## start The data
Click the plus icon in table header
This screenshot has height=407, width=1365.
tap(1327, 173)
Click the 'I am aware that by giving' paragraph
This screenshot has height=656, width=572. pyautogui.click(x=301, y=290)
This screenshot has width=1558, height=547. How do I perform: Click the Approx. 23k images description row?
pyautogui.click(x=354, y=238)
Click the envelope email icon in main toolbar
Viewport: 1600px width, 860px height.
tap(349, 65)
## end The data
## start The data
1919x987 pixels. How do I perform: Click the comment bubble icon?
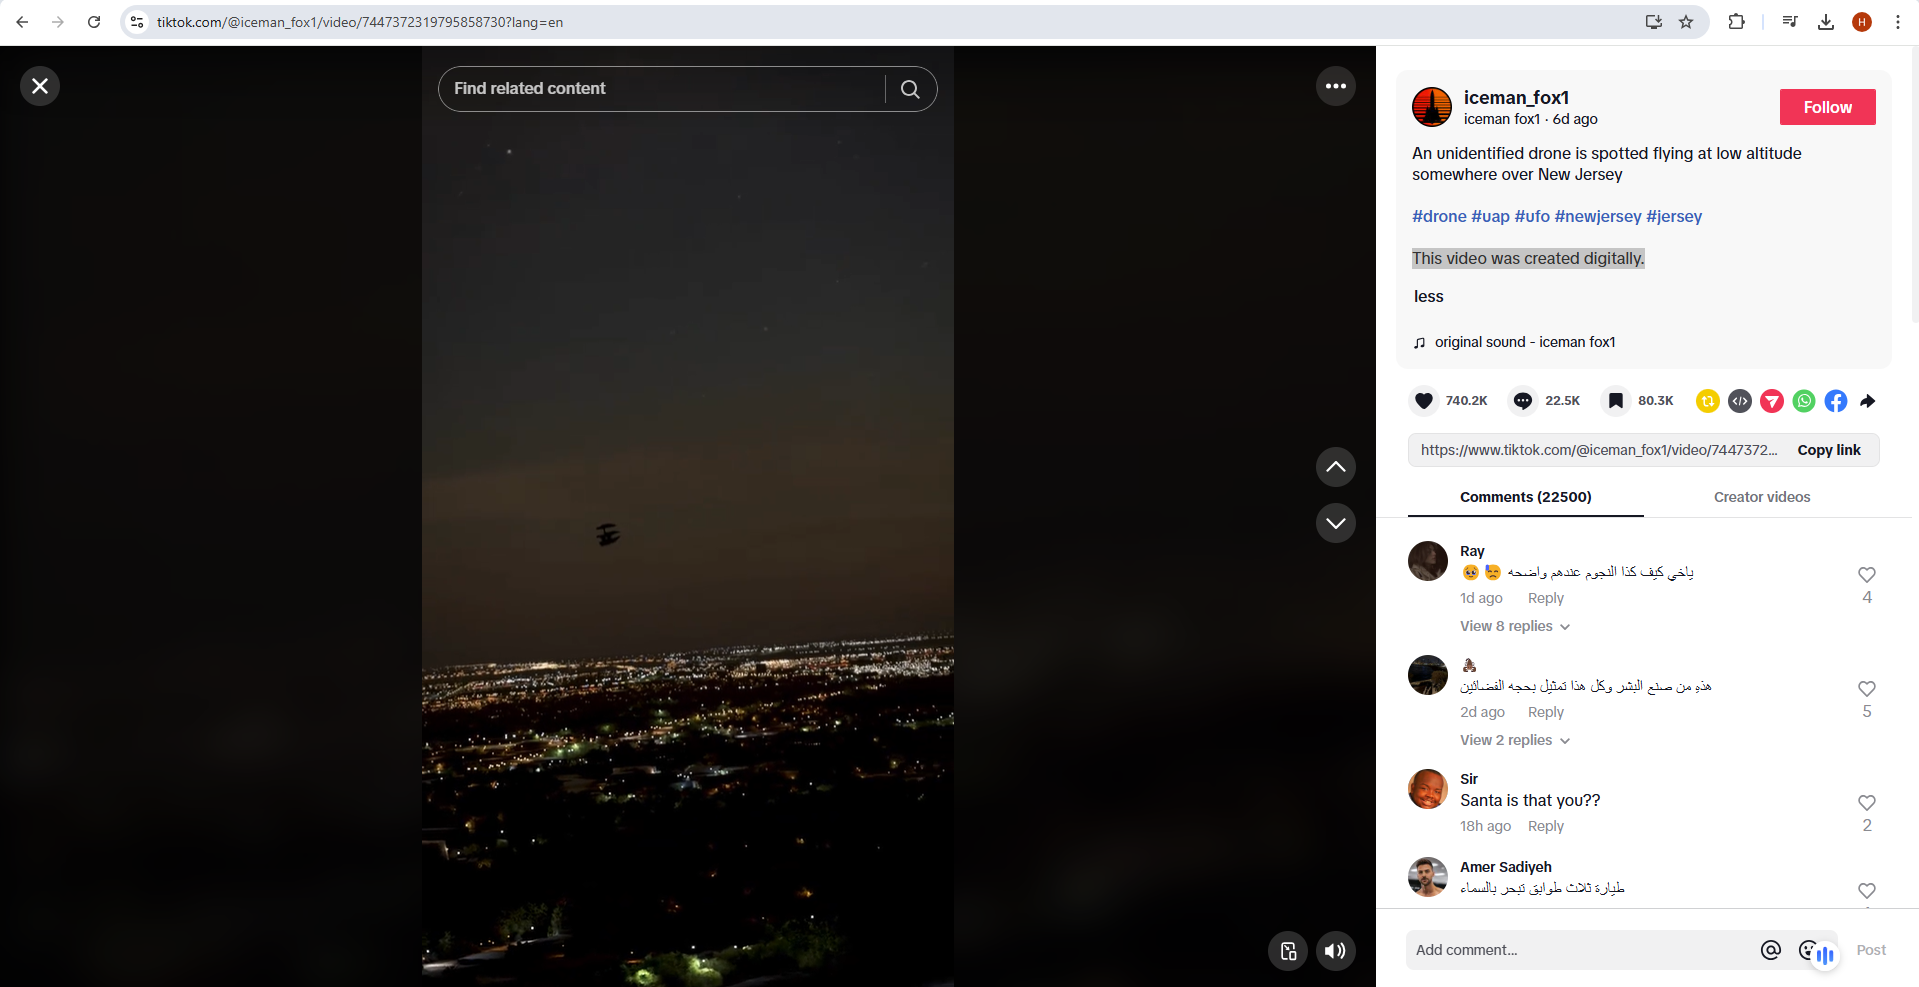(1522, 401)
## end The data
## start The data
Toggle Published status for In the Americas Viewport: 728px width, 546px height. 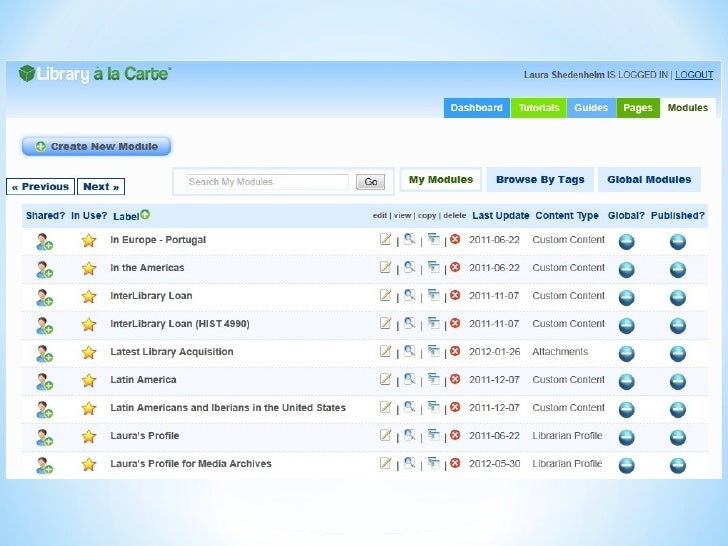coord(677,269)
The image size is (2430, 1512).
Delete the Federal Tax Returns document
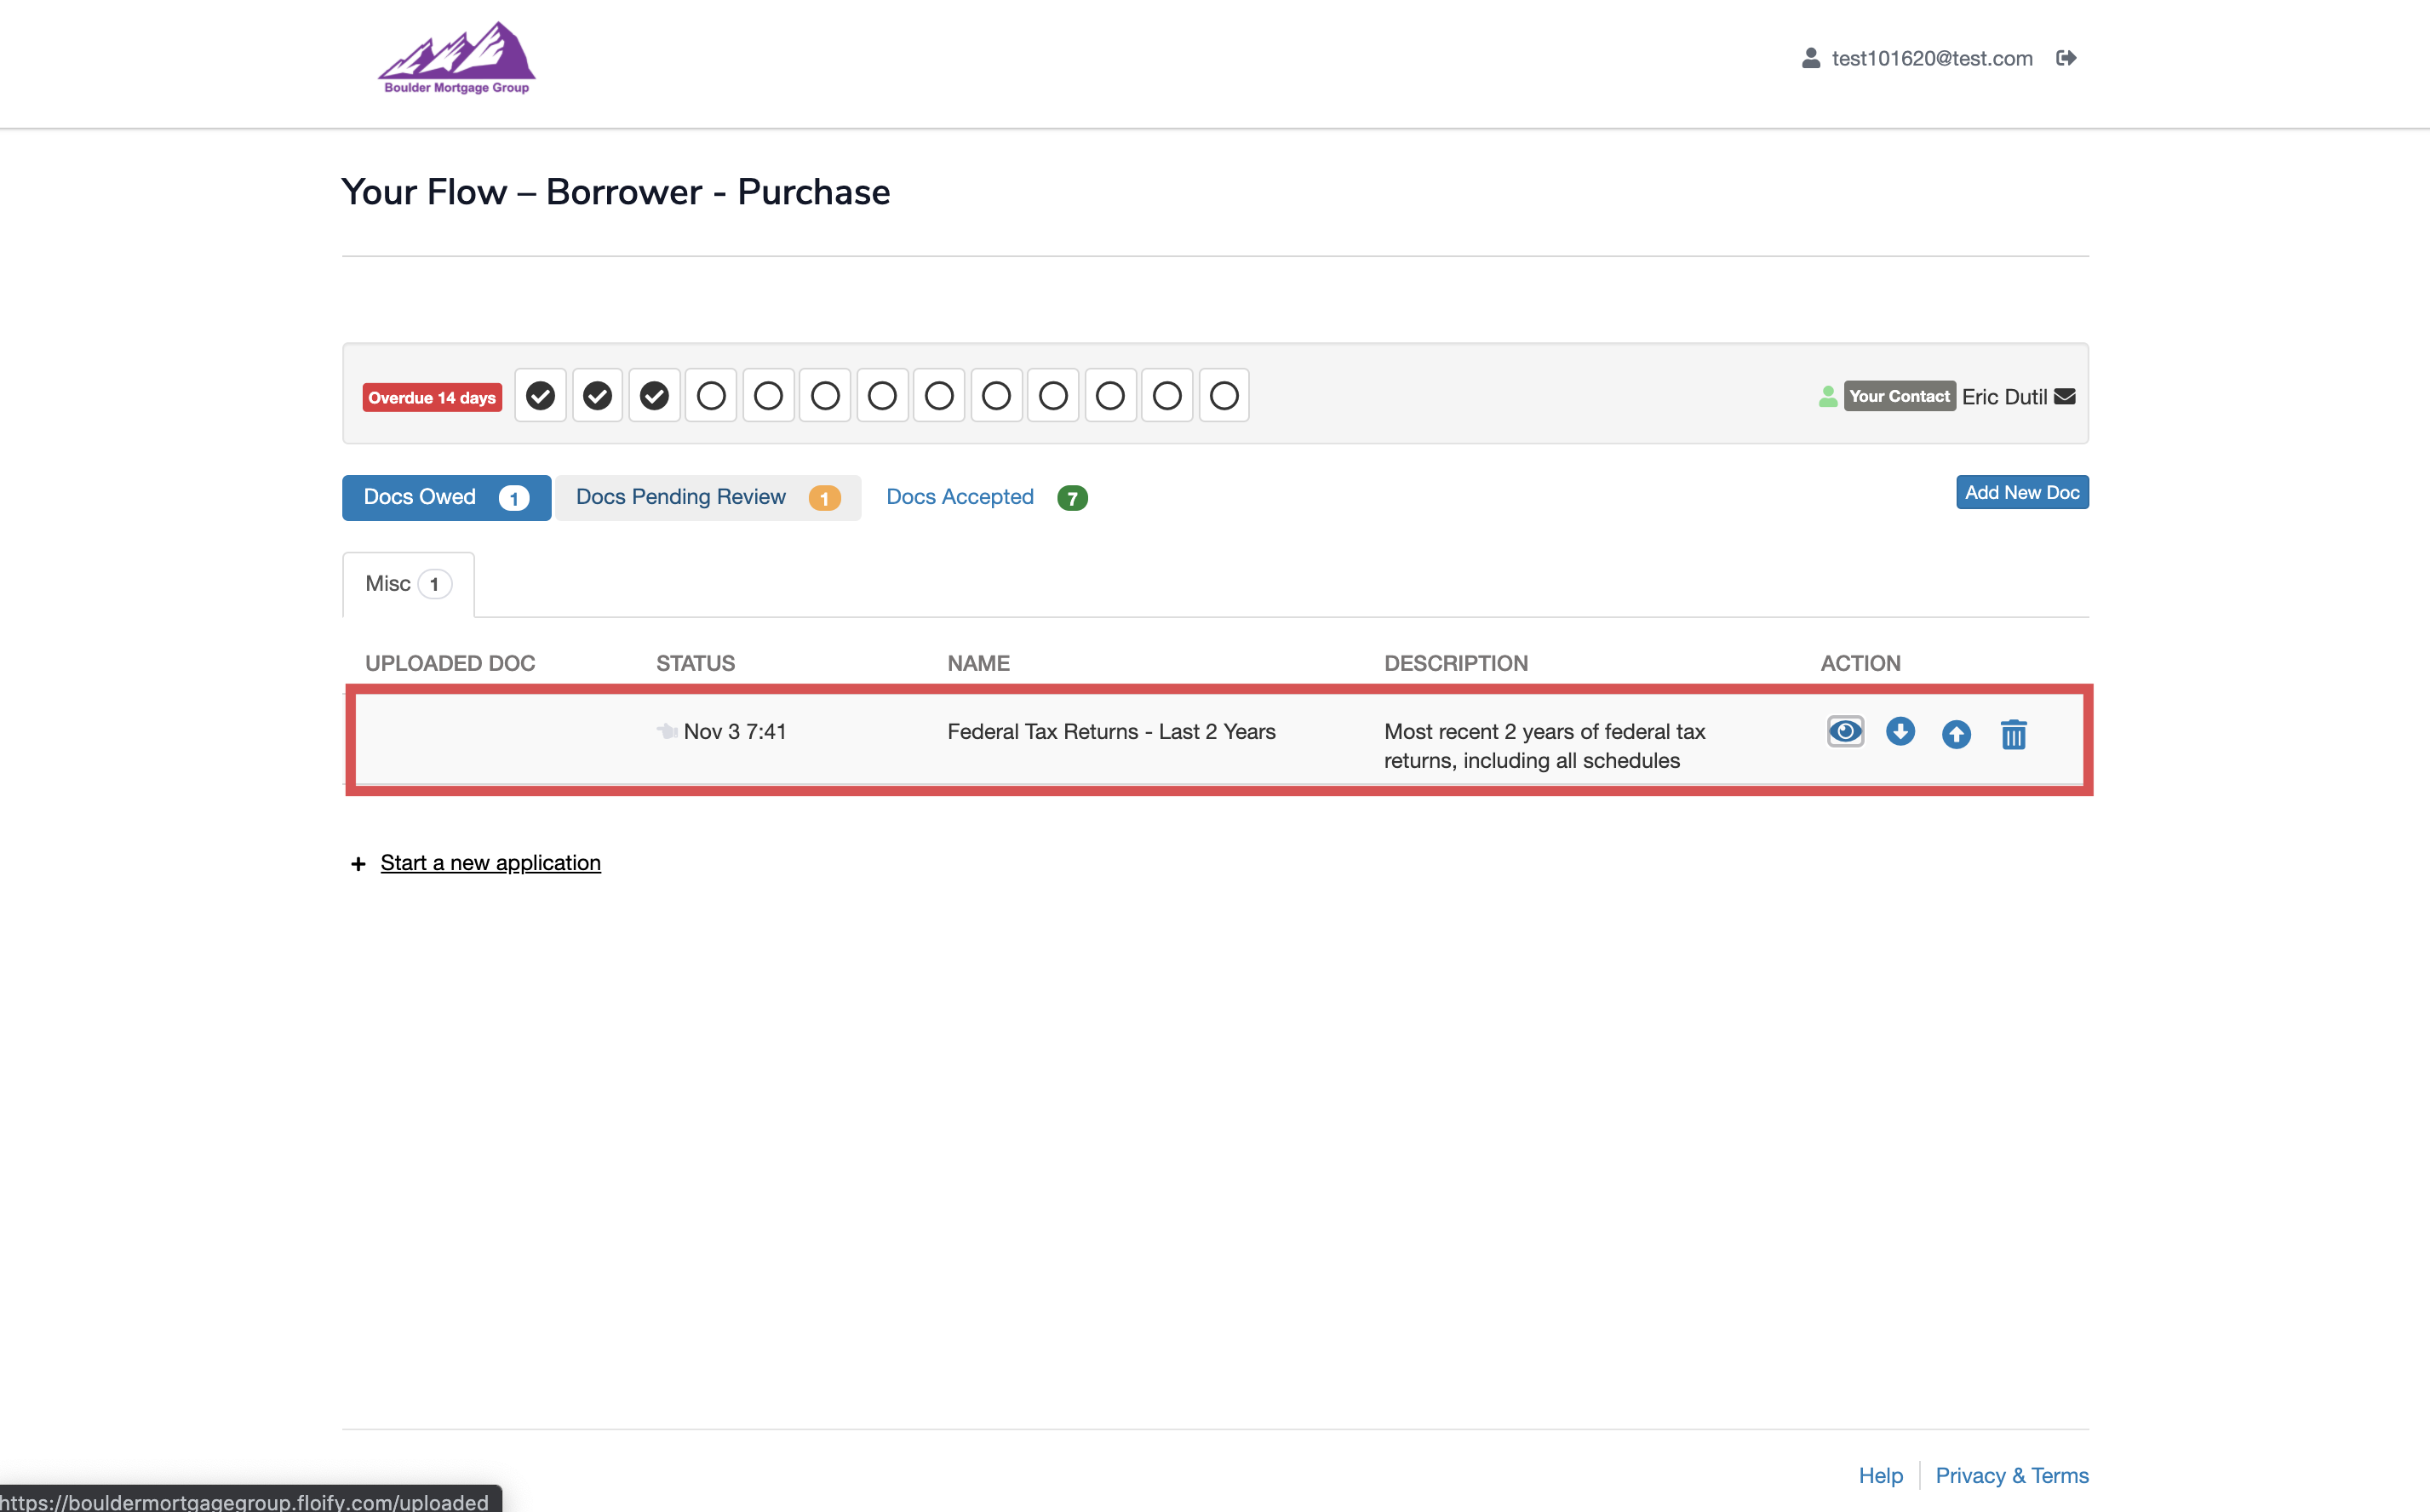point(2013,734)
## end The data
Reproduce the data verbatim, beginning with the line containing "Click the plus icon in table header" and continuing through the line containing "tap(349, 65)".

Click the plus icon in table header
This screenshot has height=407, width=1365.
tap(1327, 173)
Click the 'I am aware that by giving' paragraph
This screenshot has height=656, width=572. pyautogui.click(x=301, y=290)
This screenshot has width=1558, height=547. How do I perform: Click the Approx. 23k images description row?
pyautogui.click(x=354, y=238)
Click the envelope email icon in main toolbar
Viewport: 1600px width, 860px height.
tap(349, 65)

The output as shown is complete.